> [TEXT BLOCK]
-.-.-
Ask Shelly: Advice for flying to India with a 2-year-old

I received this note from a reader and thought my response might be helpful to a number of you.

I am traveling to India with my 2 year old for a couple of weeks. The flight is crazy long—it adds up to almost 30 hours of travel time. Any recommendations? We plan to bring his car seat but it is really big—do you have any thoughts on travel seats that can be used in a car once we get to our destination?


Thank you
– Jennifer

Dear Jennifer and other travelers,

India! With a 2-year-old! What a great adventure you’ll have. It isn’t cheap, but from what you describe, you’d be a really great candidate for the Sit N Stroll car seat that can convert to a stroller—definitely for this trip, and possibly others you have lined up. I got mine for travel, but I’ve found it very helpful with wily toddlers for running around town, too, just doing errands and quick outings to the post office or bank. More on that below.


When you have crazy-long travel times like that with a toddler, with very long flights, airplane changes, and layovers, there are two pieces of gear that can really be helpful to have with you—though you might normally assume the lighter you can travel with kids the better. For this kind of seriously long travel by plane with a 2-year-old, I suspect you will be glad to have:

1) The car seat, which will make your 2-year-old much more comfortable for long periods of sitting than the adult-size airplane seat (which, let’s face it, is not built for comfort!), and the 5-point harness with buckles will also help keep him contained, unlike the airplane easy-lift seat belt which he’ll be out of in a blink if he decides to bolt. Not fun on a long flight! Plus, if he’s used to riding in a car seat already and understands that it means staying put in the car, the consistency may be helpful for the long-haul. Since it fits him better and hopefully has some side wings, it will also make sleeping during flights much easier for him—extremely important for any child during 30 hours of travel!


2) The stroller, which may be essential to getting between gates in time at large airports, and/or helping your child nap during lengthy layovers. A reclining travel stroller can be really helpful for this. Especially at age 2, the airports will be so exciting, and where you’re headed strangers will likely be so friendly that it may be hard for him to disengage and get the rest he needs. A stroller can help provide a buffer while you stretch your legs and get some activity pushing him around the terminal. Once he’s asleep, you can clip a blanket to the front of the stroller’s canopy (with your trusty binder clips, as recommended in Travels with Baby!) to keep bright lights off of his face and strangers at a respectful distance. Also, being able to keep your son safely strapped in to a stroller until you’ve managed to get all your items and shoes onto the X-ray at security, then collected again on the other side, or until you’ve finished using the restroom (!) can be very helpful with a 2-year-old!
-.-.-
> [PROVIDED INFORMATION]
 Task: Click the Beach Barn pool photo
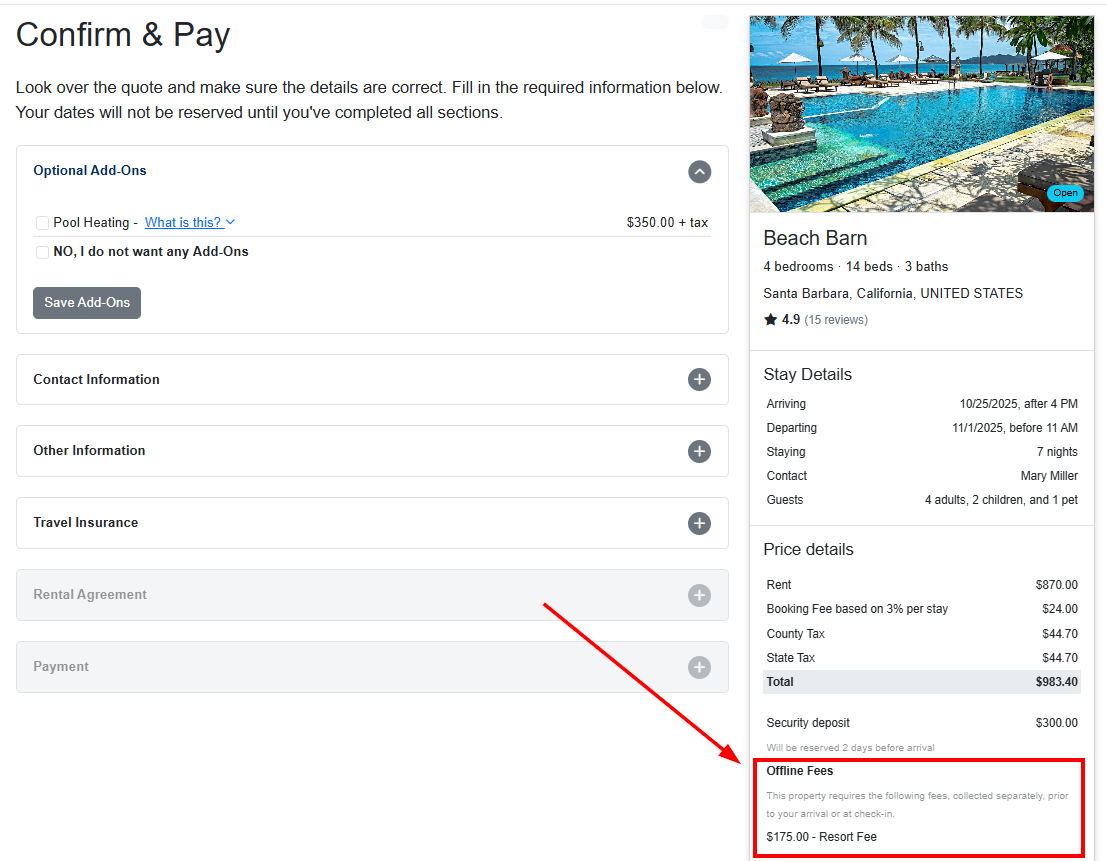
-.-.-
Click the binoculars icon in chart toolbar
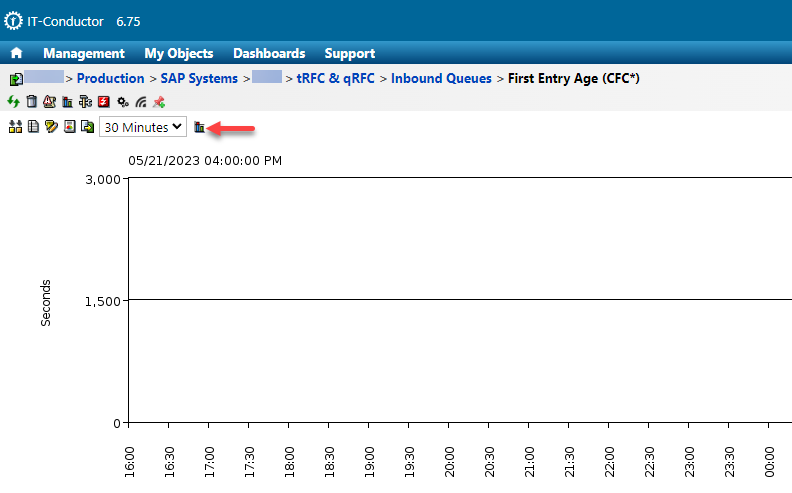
-.-.-
> [TASKS]
a) Answer these questions using the advice column:
(i) About how many hours of travel time does the reader say the trip adds up to?
(ii) What car seat, which can convert to a stroller, does the writer suggest?
(iii) Once the child is asleep, what does the writer suggest clipping to the front of the stroller's canopy?
b) In the advice column, repeat word for word the part that opens with the words containing "Ask Shelly: Advice" and closes with "number of you.".
The entries aren't needed for any of this.

> [SOLUTIONS PER TASK]
a)
(i) Almost 30 hours.
(ii) The Sit N Stroll car seat.
(iii) A blanket.

b)
Ask Shelly: Advice for flying to India with a 2-year-old

I received this note from a reader and thought my response might be helpful to a number of you.